Wednesday, July 14, 2010

What IS an eBook, Anyway?

One of my secret pleasures at American Library Association meetings is going to Standards sessions. Now before you think I have a completely hopeless case of nerdiness, let me explain myself.

There's never just one Standards session at ALA, there are at least two and often three or more. I'm not sure why, but I think it's because librarians feel that standards are Important, and because there are so many Standards in the library world that people forget which ones were the subject of a Standards session at the last meeting. Its not that librarians are interested in Standards, it's just that they have lots of data problems that might magically go away, if only there were a Standard. Or not.

Because there are so many session on Standards, each one tends to be sparsely attended. That's why I like them. You can go and sit in a room with some really smart and influential people (the panelists), ask them bizarre Standards questions, have some other really smart audience member join in the discussion, and feel like you're a member of some hidden clique of powerful numerologists.

One of the things that has the Standards people concerned this year is the way ISBNs are being applied to ebooks. At the session I went to, Brian Green, the Executive Director of the International ISBN Agency, was giving his standard ISBN Standards update. Brian has been doing this long enough that he expects and parries my pestering questions with aplomb.

So here's this year's burning question: How many ISBN's should be issued when ebooks are published in different formats? Should the ebook have the same ISBN as the print book? If a different ISBN, should different file formats get separate ISBNs?

And here's the burning answer from ISBN International: each ebook file format for a book should get its own ISBN:
Do different formats of an electronic or digital publication (e.g., .pdf, .html) need separate ISBNs?

**Source material**:
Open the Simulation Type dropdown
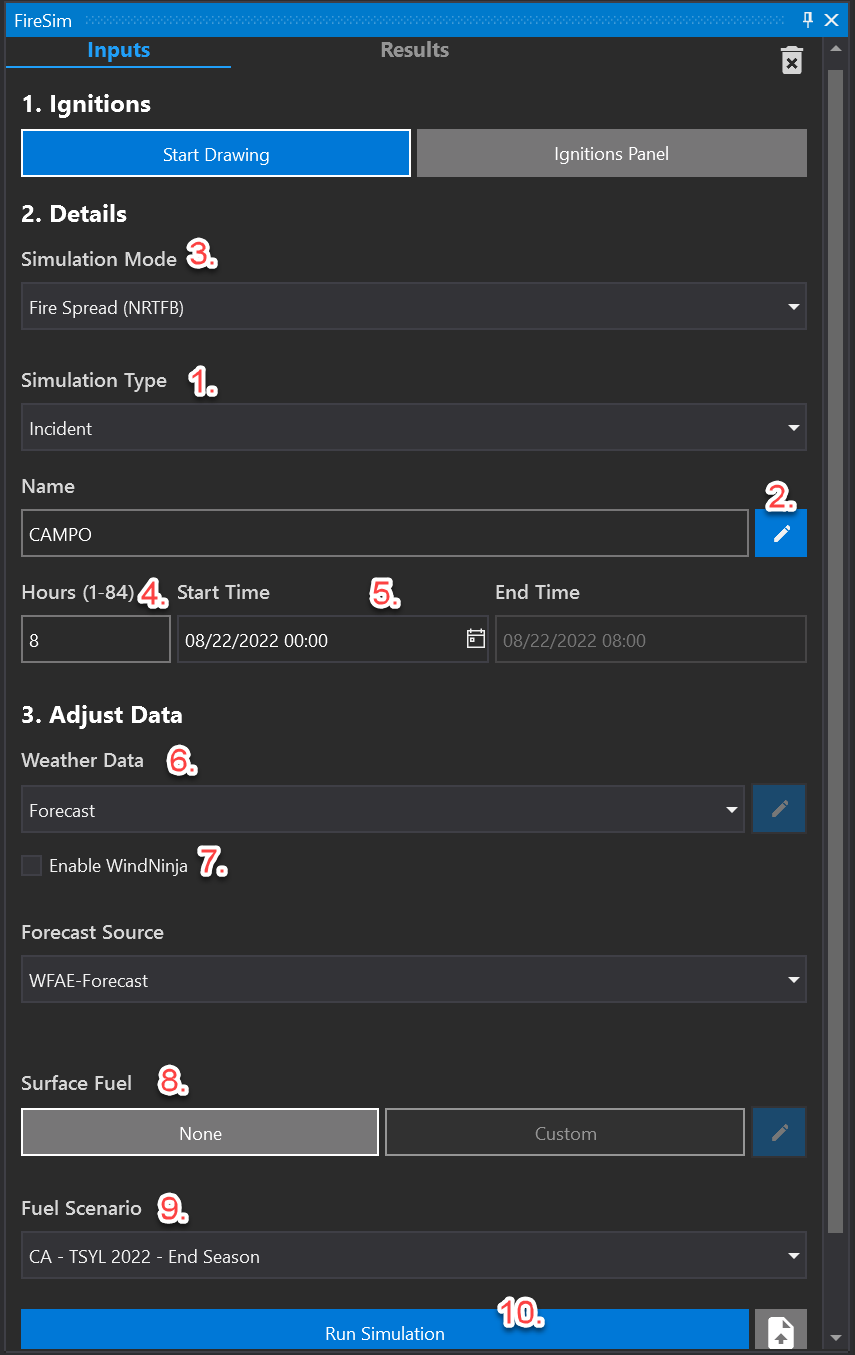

**What you need to do**:
[1] In the ebook post, what position does Brian Green hold?
[2] Retype the ebook post from "One of my secret" up to and including "Standard. Or not.".
The data has no connection to the ebook post.

**Solutions for each task**:
[1] Executive Director of the International ISBN Agency

[2]
One of my secret pleasures at American Library Association meetings is going to Standards sessions. Now before you think I have a completely hopeless case of nerdiness, let me explain myself.

There's never just one Standards session at ALA, there are at least two and often three or more. I'm not sure why, but I think it's because librarians feel that standards are Important, and because there are so many Standards in the library world that people forget which ones were the subject of a Standards session at the last meeting. Its not that librarians are interested in Standards, it's just that they have lots of data problems that might magically go away, if only there were a Standard. Or not.